The lyrics “Nobody needs you to solve anything; nobody needs you to create anything,” seem specifically for creatives losing their place in the ecosystem. Pause to consider the examples we have just read, and the questions we have let float. “Will I matter anymore? Do I matter anymore?” are words that speak- if bleakly- to the concerns many are starting to feel deeply.
These are dystopian versions of some of the questions I offered earlier. Maybe we do need to first be confronted by an ocean of slop, a proliferation of easy ‘creativity’, before we can embrace those questions meaningfully, fearlessly, honestly.
The video is ahead:
🎬 Curated/Cuts.
1. Post Scarcity Blues
Archival footage of time yet to happen, lyrics awash in dystopia, sung in moody blues by a holographic singer. Matt Zien has created a bleak vision of 2035. Irony is embraced, as the film shows us what we can do with gen-AI, while telling us what gen-AI can do to us- creators, consumers, society at large. Watch it for the cyberpunk vibes, the clever use of the found-footage aesthetic, the questions it raises. Or, for the entirely AI-generated music, song and visuals.
I don’t dwell on the occasionally clunky lyrics, because their intent is to make us think, to question; be concerned, feel uncomfortable; maybe just pause. If you are the kind who flinches to consume AI content (and hey- I feel you), maybe take 3 minutes out for this. There is a lot of AI slop out there- this is not one.
The ‘extended song’ on Suno has a more ’optimistic’ second half here
*This has been created using mostly MidJourney video and Hailuo. And the song was created with Suno and Audimee, per Machine Cinema.
2. Levis x Nike
Levis and Nike have created the fictional American town of Blue Arc County. And oh, they also have a new collaboration of denim outerwear and Air Max 95s.
I specifically was drawn to it by the simplicity of this spot and Marketing Director John Radaza’s little tribute to a game that “taught me everything. Rhythm, ritual, and a reverence for chaos.”
3. Make it bigger, Canva!
An OOH takeover by Canva has some clever executions that show off its features while connecting on the pain points or daily challenges casual designers and creatives often have. “Do you think we should’ve made the logo bigger though?”
Entertainment
Netflix says over 50 percent of its members now watch anime. That is significant- over 150 million households, or approx 300 million. Anime viewership on Netflix has tripled in the last five years; 33 anime titles appeared in Netflix’s Global Top 10 (Non-English) rankings. This comes around the same time a Dentsu report flew the anime flag too. Its 10 country research found that 31% of consumers watch anime at least once a week, including one in three U.S. consumers, an d more than one in two in Thailand and Indonesia. Interestingly, 29% of US anime viewers cited “fatigue with Hollywood sequels and remakes” as a reason to watch.

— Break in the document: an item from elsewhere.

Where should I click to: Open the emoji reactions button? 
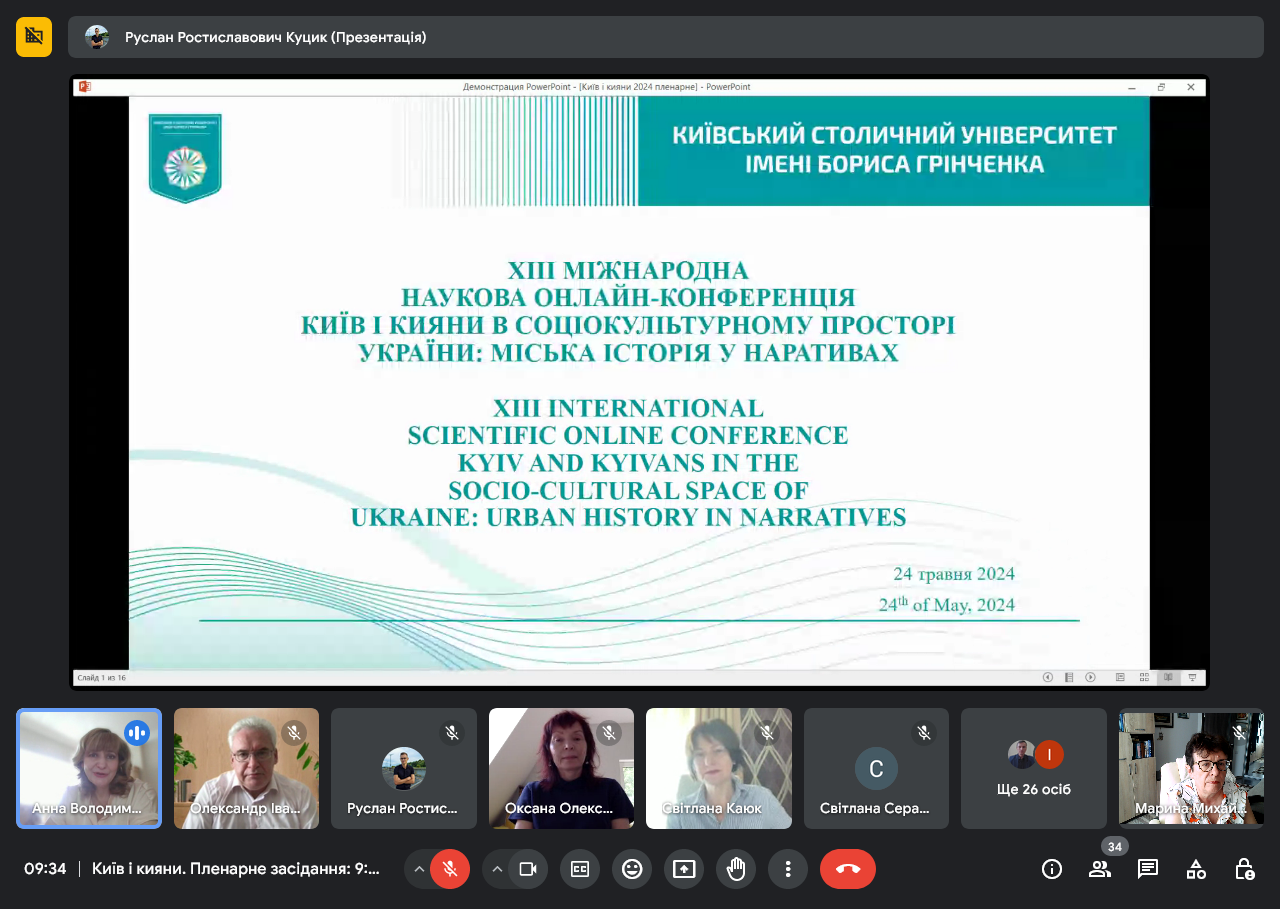pyautogui.click(x=632, y=869)
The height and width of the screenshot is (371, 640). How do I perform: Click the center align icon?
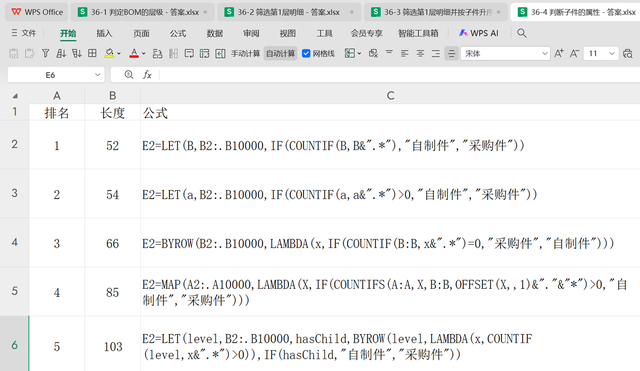pyautogui.click(x=420, y=53)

Looking ahead in Korea. Meanwhile, in Korea’s not so steady film & TV industry, there seem to be rays of positivity coming in, largely from the hope of political and regulatory support from the new government. These include cinema ticket vouchers, renewed support to the creative/production industry, strengthening international performance and the much-awaited re-penetration into China. All this and more, from veteran entertainment journalist Patrick Frater, who had some potential uplifting scenarios after a visit to Seoul.
➕
Spotify x Netflix? A report in the WSJ suggests that the two are potentially collaborating on music-related initiatives. Discussions centred around a music awards show, a live concert series, celebrity interviews, as well as documentary projects.

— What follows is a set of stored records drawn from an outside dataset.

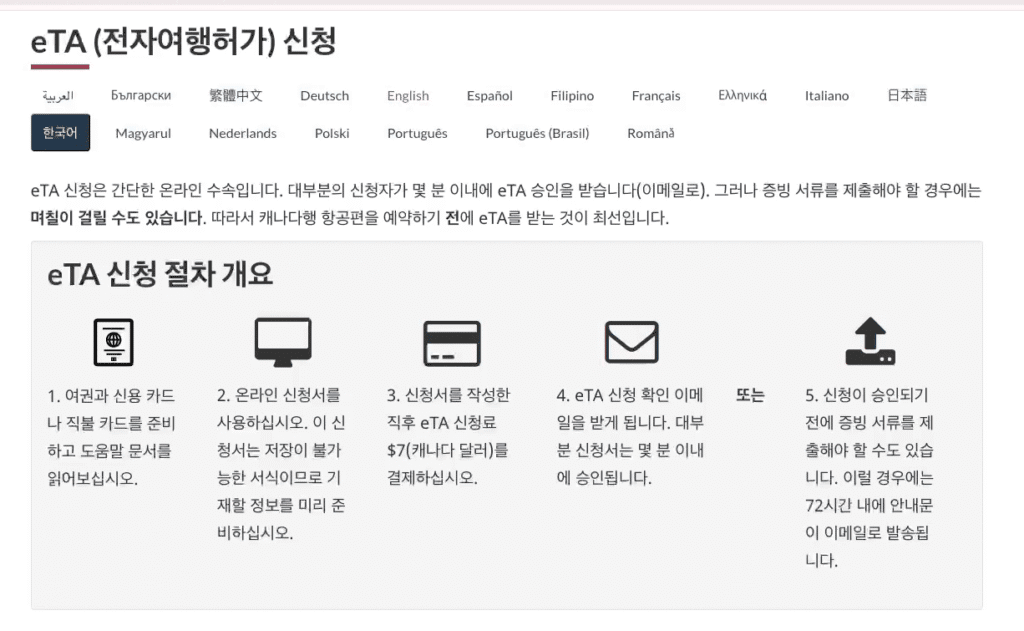Select the Deutsch language option
This screenshot has height=631, width=1024.
coord(324,96)
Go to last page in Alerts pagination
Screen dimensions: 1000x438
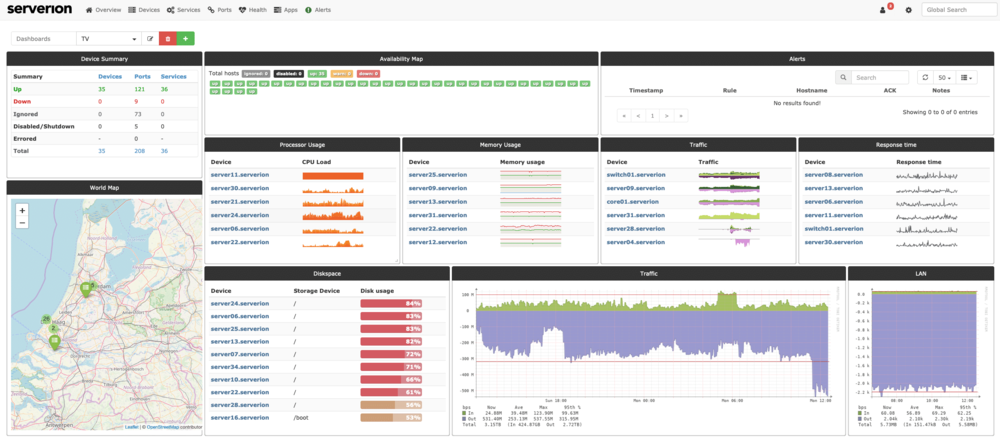682,116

Every non-live video on Facebook is/will soon be a Reel, with all metrics consolidated. So now every social platform now counts a “view” after just 1 second. Someone scrolled past your content with a heartbeat thrown in? There you go!
According to a new report from Dentsu Gaming, less than 5% of global media investment goes toward the gaming business. Ouch- this is the biggest, most engaged base of people?
Tiktok announced they will “upskill and train” 3000 content creators across sub-Saharan Africa through its flagship #LevelUpAfrica programme.